In the suits filed so far, banking institutions claim Target should be responsible for card re-issuance and replacement expenses that have been incurred by issuers as a result of the retailer's breach, which is estimated to have exposed some 40 million debit and credit cards (see Suits Against Target Make 'Statement').
Burton says he doubts any of these early suits will bear much fruit for banking institutions; proving contractually that Target is liable for losses is difficult.
"The cases that have been brought so far don't really offer what I would say would be a clear theory of liability," Burton says. "I think it's going to be a tough trail," adding that most of the cases filed so far will likely be settled out of court.
That's because case law involving card breaches is limited, he says.
"If you look at the law, the deck is really stacked against the banks," Burton explains. "I am not aware of a case in which a bank has sued a retailer in this sort of situation.

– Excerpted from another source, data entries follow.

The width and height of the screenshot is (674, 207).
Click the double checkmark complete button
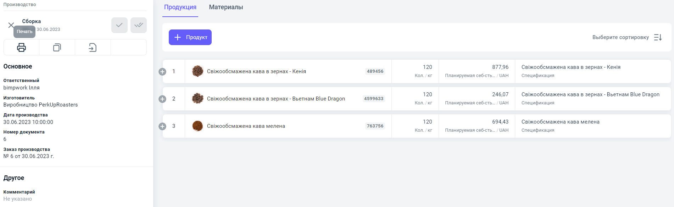(138, 25)

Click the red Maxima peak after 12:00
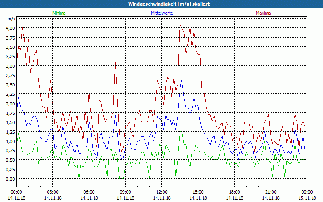coord(180,24)
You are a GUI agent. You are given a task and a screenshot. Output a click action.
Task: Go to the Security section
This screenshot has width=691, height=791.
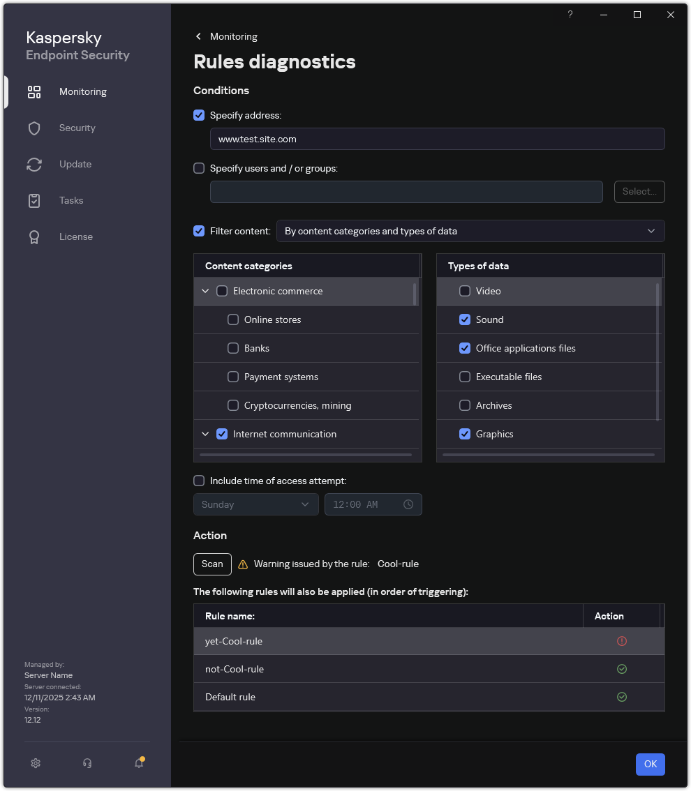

That's not to say it's not possible to have a case. But Target is the first case; and first cases, like the early explorers, there are arrows in the back to show for it."
Card Breaches: The Case Law
Most class action suits filed by banks and credit unions in the wake of card breaches have not involved retailers, or they have been settled, Burton notes.
Two of the most noteworthy cases illustrate Burton's point. The 2008 class action suits brought against Maine-based grocery chain Hannaford Brothers for a breach it unearthed in March of that year were later settled out of court. And that class action was brought against Hannaford by consumers, not banks.
The second breach suit, which was filed against Heartland Payment Systems in the wake of its 2008 breach is a little different.
Card issuers sued Heartland for recovery of expenses linked to card re-issuance and fraud after the processor's network was hacked and an estimated 130 million U.S. payment cards were compromised.
The case was initially dismissed. But in February 2013, card issuers filed an appeal to reverse the lower court's decision. In September 2013, the Fifth Circuit Federal Appellate Court favored the banks and reversed the district court's ruling.
Navetta says the theories alleged and upheld in the Heartland case could benefit banking institutions in their cases against Target.
"Even if they happen to participate in the card brands' fraud and operating expense recovery programs, they recover only a portion of their out-of-pocket losses," he says. "If they don't participate in those recovery programs, they are left without a direct remedy in most cases."
But while the Heartland dispute was ultimately a win for the banks, the case did not involve suing a retailer.
"Previous cases involve some other players," Burton says. "They didn't involve banks versus retailers. ... It's a very complicated issue."